---- Listed entries
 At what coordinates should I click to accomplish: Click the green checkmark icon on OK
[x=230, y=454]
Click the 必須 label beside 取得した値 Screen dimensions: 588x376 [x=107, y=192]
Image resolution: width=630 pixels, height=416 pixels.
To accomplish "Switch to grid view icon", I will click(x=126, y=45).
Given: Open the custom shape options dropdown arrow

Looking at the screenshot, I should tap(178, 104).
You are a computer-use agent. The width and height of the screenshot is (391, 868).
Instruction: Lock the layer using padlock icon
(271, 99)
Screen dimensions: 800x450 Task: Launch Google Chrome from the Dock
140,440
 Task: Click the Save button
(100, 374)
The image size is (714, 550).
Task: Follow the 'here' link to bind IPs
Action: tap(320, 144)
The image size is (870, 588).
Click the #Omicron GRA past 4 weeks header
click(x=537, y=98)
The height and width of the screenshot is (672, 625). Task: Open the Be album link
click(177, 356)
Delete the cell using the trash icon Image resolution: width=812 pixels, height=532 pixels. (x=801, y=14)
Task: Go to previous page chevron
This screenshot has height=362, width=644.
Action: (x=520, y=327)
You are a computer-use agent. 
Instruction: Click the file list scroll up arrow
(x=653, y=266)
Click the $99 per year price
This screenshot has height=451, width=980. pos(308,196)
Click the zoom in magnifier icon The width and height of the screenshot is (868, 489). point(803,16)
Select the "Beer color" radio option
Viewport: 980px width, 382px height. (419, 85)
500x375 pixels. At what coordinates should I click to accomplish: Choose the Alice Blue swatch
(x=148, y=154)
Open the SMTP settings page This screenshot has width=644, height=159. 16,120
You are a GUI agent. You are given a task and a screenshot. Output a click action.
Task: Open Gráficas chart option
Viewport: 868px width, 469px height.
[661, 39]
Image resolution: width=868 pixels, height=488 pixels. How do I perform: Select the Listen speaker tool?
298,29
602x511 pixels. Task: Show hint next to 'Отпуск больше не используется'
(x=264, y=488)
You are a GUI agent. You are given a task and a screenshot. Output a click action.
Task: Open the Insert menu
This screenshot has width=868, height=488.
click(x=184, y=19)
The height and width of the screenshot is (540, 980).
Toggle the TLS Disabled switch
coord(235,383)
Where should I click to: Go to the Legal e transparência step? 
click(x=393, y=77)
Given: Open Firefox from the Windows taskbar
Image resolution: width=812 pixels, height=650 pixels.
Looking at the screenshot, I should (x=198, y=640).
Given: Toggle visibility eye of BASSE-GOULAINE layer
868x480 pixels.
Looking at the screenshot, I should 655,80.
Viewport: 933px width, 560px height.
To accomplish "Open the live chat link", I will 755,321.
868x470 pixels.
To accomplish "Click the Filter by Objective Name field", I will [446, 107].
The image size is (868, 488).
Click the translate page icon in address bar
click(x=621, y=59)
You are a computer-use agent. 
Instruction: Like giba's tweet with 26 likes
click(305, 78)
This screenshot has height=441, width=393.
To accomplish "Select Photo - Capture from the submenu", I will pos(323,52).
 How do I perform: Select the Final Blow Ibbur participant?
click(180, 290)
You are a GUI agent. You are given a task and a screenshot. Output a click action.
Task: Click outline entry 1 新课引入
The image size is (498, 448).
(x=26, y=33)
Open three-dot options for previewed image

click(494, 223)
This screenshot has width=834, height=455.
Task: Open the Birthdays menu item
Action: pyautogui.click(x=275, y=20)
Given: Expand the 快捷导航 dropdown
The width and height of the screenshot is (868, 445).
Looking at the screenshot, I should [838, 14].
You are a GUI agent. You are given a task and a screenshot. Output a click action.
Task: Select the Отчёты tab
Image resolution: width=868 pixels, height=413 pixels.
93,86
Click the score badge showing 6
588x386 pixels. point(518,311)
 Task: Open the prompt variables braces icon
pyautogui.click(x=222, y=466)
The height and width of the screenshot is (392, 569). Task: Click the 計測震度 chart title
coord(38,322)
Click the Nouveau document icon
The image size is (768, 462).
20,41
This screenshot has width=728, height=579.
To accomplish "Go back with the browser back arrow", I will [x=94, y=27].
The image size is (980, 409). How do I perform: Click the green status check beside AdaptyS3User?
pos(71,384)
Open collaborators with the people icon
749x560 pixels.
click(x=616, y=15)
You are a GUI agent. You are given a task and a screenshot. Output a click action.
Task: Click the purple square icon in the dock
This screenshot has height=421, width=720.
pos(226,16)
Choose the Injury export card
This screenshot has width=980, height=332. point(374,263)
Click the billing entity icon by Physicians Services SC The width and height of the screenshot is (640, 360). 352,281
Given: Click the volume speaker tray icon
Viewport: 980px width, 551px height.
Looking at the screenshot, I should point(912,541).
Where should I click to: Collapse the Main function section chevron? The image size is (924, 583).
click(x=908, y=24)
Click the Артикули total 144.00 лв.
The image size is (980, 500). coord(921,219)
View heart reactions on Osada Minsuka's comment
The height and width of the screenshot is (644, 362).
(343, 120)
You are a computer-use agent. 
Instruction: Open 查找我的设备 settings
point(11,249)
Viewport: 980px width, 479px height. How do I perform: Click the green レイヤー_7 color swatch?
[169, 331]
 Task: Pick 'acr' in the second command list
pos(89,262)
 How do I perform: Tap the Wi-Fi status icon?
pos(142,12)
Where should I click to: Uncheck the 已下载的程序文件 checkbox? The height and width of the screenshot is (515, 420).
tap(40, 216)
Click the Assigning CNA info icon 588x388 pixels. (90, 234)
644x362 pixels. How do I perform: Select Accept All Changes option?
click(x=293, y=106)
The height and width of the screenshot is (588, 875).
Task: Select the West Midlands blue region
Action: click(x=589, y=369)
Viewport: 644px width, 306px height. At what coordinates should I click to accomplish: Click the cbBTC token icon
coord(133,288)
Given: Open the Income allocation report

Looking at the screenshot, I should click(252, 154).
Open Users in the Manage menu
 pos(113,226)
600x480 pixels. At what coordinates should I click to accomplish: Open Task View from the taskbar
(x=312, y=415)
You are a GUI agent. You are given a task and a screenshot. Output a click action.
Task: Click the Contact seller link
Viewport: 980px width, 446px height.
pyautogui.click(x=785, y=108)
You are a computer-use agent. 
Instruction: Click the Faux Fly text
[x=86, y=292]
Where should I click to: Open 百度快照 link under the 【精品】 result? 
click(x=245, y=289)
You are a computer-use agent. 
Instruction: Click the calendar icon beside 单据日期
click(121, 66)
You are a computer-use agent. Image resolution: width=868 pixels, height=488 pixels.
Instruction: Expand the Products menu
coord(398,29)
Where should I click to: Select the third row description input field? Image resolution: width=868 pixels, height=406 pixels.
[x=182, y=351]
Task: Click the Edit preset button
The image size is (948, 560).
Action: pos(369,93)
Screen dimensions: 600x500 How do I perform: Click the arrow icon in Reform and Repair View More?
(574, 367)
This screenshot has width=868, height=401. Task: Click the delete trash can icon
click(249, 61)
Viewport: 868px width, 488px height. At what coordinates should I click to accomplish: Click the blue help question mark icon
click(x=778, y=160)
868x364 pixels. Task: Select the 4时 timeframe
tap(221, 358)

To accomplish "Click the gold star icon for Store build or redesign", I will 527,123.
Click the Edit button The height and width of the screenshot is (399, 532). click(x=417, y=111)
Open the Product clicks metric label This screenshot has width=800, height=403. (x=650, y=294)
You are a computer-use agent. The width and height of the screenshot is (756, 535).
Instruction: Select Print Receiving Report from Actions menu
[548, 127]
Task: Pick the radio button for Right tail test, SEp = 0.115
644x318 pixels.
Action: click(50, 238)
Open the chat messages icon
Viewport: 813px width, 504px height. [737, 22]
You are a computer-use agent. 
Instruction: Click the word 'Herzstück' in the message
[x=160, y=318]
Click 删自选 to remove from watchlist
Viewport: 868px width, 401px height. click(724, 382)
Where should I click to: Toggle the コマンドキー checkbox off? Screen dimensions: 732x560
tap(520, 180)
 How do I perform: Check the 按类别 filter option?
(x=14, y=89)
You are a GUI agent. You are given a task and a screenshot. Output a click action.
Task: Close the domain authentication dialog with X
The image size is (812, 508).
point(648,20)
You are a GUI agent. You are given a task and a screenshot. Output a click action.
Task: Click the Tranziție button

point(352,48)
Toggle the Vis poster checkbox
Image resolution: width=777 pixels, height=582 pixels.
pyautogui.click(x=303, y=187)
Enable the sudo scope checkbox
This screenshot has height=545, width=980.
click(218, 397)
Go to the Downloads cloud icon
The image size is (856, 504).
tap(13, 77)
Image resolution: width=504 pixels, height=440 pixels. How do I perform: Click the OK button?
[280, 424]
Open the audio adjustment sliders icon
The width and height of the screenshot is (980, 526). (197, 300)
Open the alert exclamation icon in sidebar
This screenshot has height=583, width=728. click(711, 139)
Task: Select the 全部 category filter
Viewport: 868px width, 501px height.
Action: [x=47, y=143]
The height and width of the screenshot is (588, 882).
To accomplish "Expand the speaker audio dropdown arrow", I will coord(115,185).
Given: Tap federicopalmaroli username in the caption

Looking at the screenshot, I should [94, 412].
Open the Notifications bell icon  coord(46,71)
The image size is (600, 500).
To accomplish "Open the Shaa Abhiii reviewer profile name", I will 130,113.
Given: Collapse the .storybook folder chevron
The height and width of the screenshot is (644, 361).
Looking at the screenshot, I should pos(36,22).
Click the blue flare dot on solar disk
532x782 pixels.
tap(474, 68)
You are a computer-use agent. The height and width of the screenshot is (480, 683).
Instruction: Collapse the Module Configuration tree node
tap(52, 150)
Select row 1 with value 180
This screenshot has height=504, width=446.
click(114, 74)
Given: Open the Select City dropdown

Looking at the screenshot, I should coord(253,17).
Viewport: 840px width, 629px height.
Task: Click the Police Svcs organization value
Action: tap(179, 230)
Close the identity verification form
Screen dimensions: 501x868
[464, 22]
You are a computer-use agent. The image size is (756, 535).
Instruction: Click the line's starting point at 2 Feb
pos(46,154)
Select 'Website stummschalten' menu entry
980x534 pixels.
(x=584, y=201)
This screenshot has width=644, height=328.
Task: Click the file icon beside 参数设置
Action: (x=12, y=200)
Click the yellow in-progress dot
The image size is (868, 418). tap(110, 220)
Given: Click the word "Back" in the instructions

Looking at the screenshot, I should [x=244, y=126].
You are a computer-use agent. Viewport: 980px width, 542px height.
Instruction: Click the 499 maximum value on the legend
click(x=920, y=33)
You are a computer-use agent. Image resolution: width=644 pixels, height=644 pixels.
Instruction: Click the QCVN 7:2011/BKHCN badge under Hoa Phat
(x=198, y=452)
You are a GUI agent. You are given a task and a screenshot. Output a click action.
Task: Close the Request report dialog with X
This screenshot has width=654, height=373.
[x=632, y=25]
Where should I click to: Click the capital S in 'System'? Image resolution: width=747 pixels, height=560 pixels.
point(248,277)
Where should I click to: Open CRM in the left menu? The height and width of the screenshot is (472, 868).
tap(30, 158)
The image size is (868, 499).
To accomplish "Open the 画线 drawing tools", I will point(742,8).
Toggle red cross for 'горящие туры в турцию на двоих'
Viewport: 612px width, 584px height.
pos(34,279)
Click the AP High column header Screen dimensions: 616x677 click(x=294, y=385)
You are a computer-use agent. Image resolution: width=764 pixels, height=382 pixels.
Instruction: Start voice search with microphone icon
--------
### What the exercise asks
Output the material again without changes, starting at the line containing "Click the Артикули total 144.00 лв." and ending at the line containing "click(121, 66)".

### Answer for this exercise
Click the Артикули total 144.00 лв.
The image size is (980, 500). coord(921,219)
View heart reactions on Osada Minsuka's comment
The height and width of the screenshot is (644, 362).
(343, 120)
You are a computer-use agent. 
Instruction: Open 查找我的设备 settings
point(11,249)
Viewport: 980px width, 479px height. How do I perform: Click the green レイヤー_7 color swatch?
[169, 331]
 Task: Pick 'acr' in the second command list
pos(89,262)
 How do I perform: Tap the Wi-Fi status icon?
pos(142,12)
Where should I click to: Uncheck the 已下载的程序文件 checkbox? The height and width of the screenshot is (515, 420).
tap(40, 216)
Click the Assigning CNA info icon 588x388 pixels. (90, 234)
644x362 pixels. How do I perform: Select Accept All Changes option?
click(x=293, y=106)
The height and width of the screenshot is (588, 875).
Task: Select the West Midlands blue region
Action: click(x=589, y=369)
Viewport: 644px width, 306px height. At what coordinates should I click to accomplish: Click the cbBTC token icon
coord(133,288)
Given: Open the Income allocation report

Looking at the screenshot, I should click(252, 154).
Open Users in the Manage menu
 pos(113,226)
600x480 pixels. At what coordinates should I click to accomplish: Open Task View from the taskbar
(x=312, y=415)
You are a GUI agent. You are given a task and a screenshot. Output a click action.
Task: Click the Contact seller link
Viewport: 980px width, 446px height.
pyautogui.click(x=785, y=108)
You are a computer-use agent. 
Instruction: Click the Faux Fly text
[x=86, y=292]
Where should I click to: Open 百度快照 link under the 【精品】 result? 
click(x=245, y=289)
You are a computer-use agent. 
Instruction: Click the calendar icon beside 单据日期
click(121, 66)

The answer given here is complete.